California is blessed with an abundance of water this year. As the temperature heats up, it might be tempting to swim and cool off in irrigation ditches and canals full of cold water. However, you are taking a real safety risk, especially if you don’t know how to swim.

Fast underwater currents, especially in irrigation canals, can knock people down and quickly sweep them away. Irrigation canals often have steep, slippery sides that are almost impossible to climb. Some canals have culverts and gratings that might trap a person.

Farmworkers have drowned on the job when accidently falling into canals. In the state of Washington, two farmworkers were killed when a 17-year-old orchard worker fell into an irrigation canal. The canal was only 3 feet wide with 2-1⁄2 foot vertical walls and had about a foot of fast moving water in it. He was swept down the chute. A 31-year-old co-worker tried to rescue him, and they both drowned in a pool meant to slow the water with cement pillars. These types of structures can easily trap people as powerful water rushes by.

While not as large, irrigation ditches are also hazardous, because they may contain trash or debris like glass that you cannot see from the surface. Pesticides, herbicides, and other pollutants are found in irrigation ditch water, and it is definitely not safe to drink!

Children are especially at risk for drowning. According to the Centers for Disease Control and Prevention, drowning is a leading cause of unintentional injury death for those 1 to 14 years of age. It is sobering to realize that children can drown in as little as 2 inches of water.

How can you protect yourself and family from drowning or accidents in irrigation canals and ditches?

  • Never let young children go near irrigation canals or ditches without a personal flotation device and adult supervision.
  • Never swim in canals or ditches or play around them.
  • Never walk closely along the edge of a canal or ditch.
  • Never jump in to rescue pets or objects, such as toys. Instead, call for help.

Instead:

  • Learn how to swim and understand water safety.
  • Always have a responsible adult watching children.
  • Use good judgment and be aware of canals and ditches when working or recreating.
  • Call 911 for help if someone falls in and can’t get out.

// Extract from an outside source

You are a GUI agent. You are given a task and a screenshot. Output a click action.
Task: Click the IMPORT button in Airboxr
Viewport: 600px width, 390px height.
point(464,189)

These "Come Back Alive" English and Spanish videos developed by the  California Department of Water Resources explain how to safely get out of an irrigation canal by looking for safety ladders or float lines or to help someone who has fallen in by throwing them an object that floats, like a cooler. 

 

Disclaimer:  The facts and information provided above are suggestions for your safety. They are not comprehensive or an exhaustive list of all actions needed to ensure your safety.